** BEGIN Items **

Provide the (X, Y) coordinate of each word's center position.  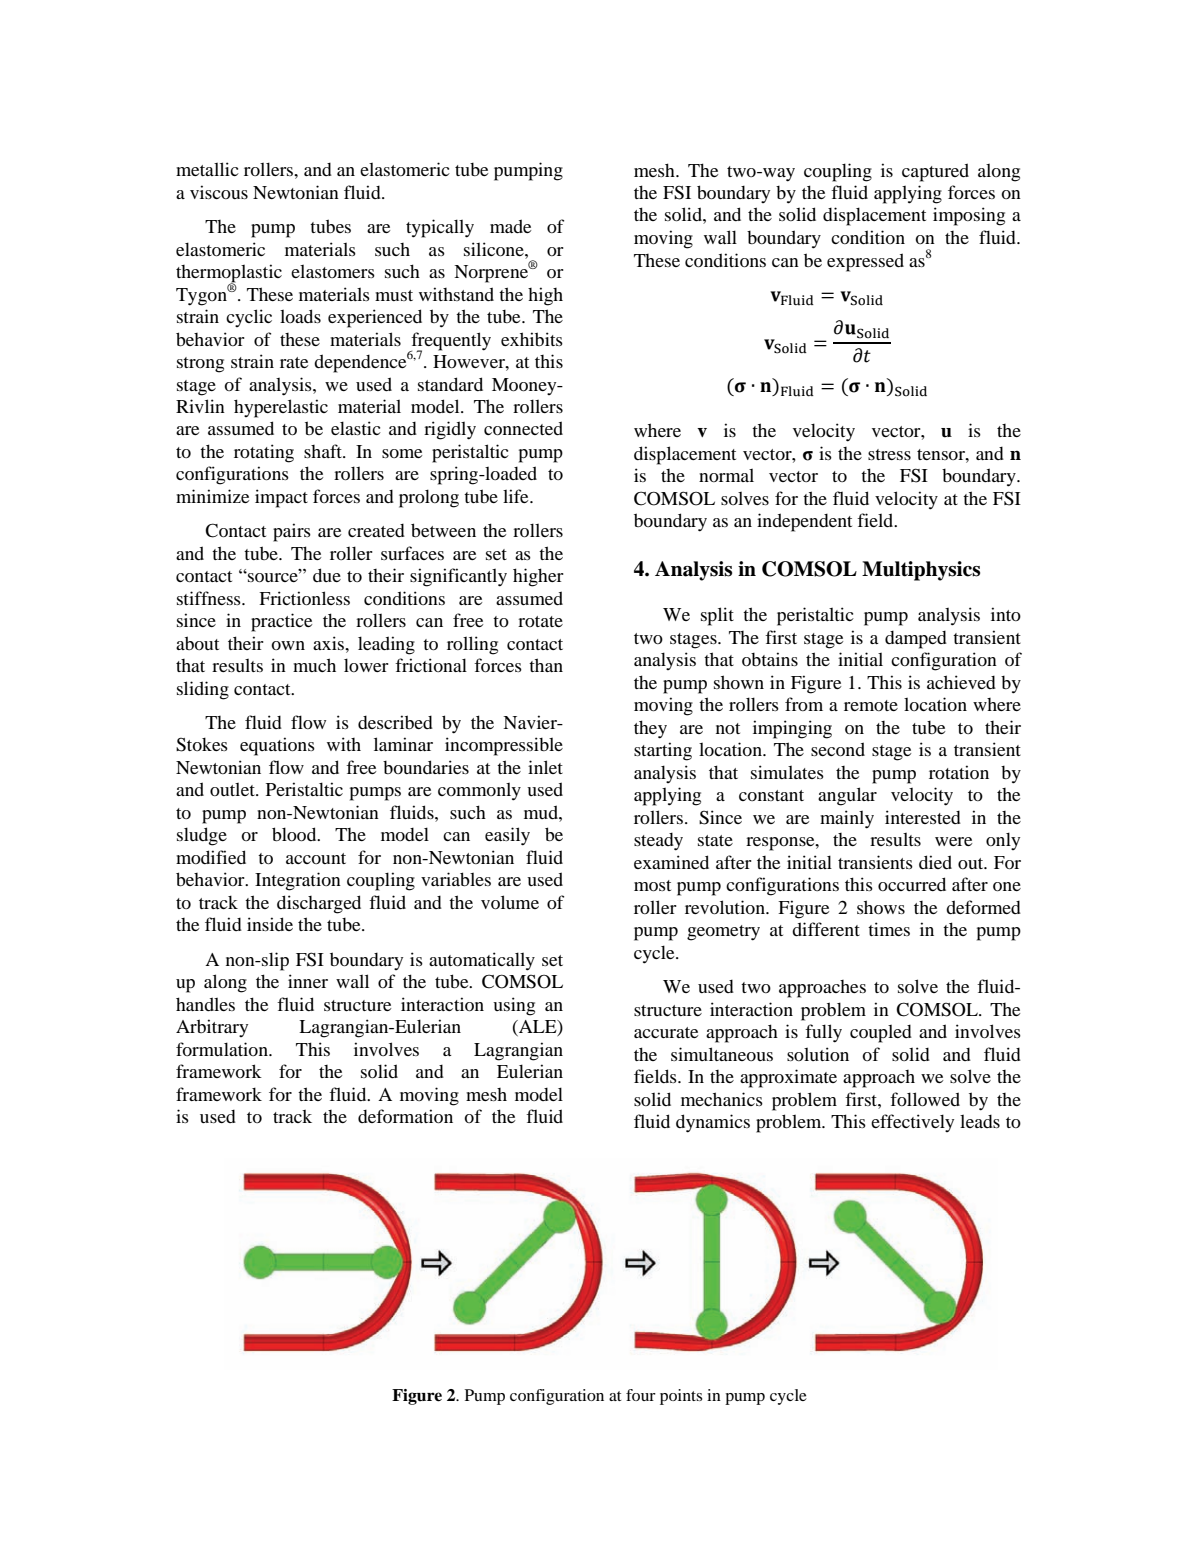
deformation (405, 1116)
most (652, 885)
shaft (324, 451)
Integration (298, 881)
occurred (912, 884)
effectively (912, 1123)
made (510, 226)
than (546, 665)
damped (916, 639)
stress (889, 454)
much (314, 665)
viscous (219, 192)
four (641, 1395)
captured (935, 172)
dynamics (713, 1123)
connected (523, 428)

** END Items **
** BEGIN Items **

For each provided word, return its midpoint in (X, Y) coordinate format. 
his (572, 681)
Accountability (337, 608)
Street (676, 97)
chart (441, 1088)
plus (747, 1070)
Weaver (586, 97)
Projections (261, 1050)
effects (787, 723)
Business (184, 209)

** END Items **
** BEGIN Items **

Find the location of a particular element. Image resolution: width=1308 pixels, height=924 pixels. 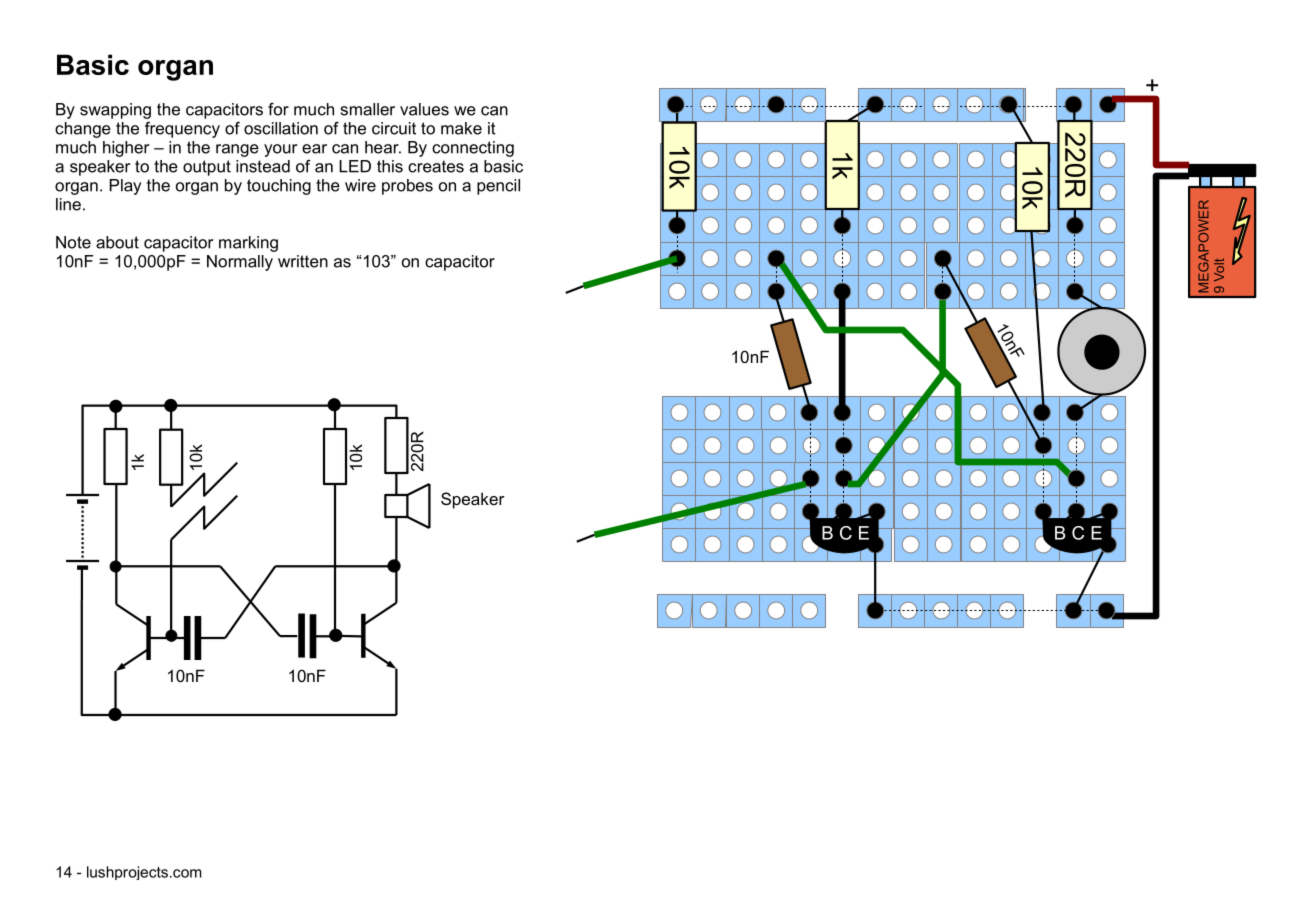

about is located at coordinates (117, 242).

** END Items **

> [Goal] Copy the items from the line containing "Accountability (337, 608)" through the line containing "Business (184, 209)", both included, word for word.

> [Exercise answer]
Accountability (337, 608)
Street (676, 97)
chart (441, 1088)
plus (747, 1070)
Weaver (586, 97)
Projections (261, 1050)
effects (787, 723)
Business (184, 209)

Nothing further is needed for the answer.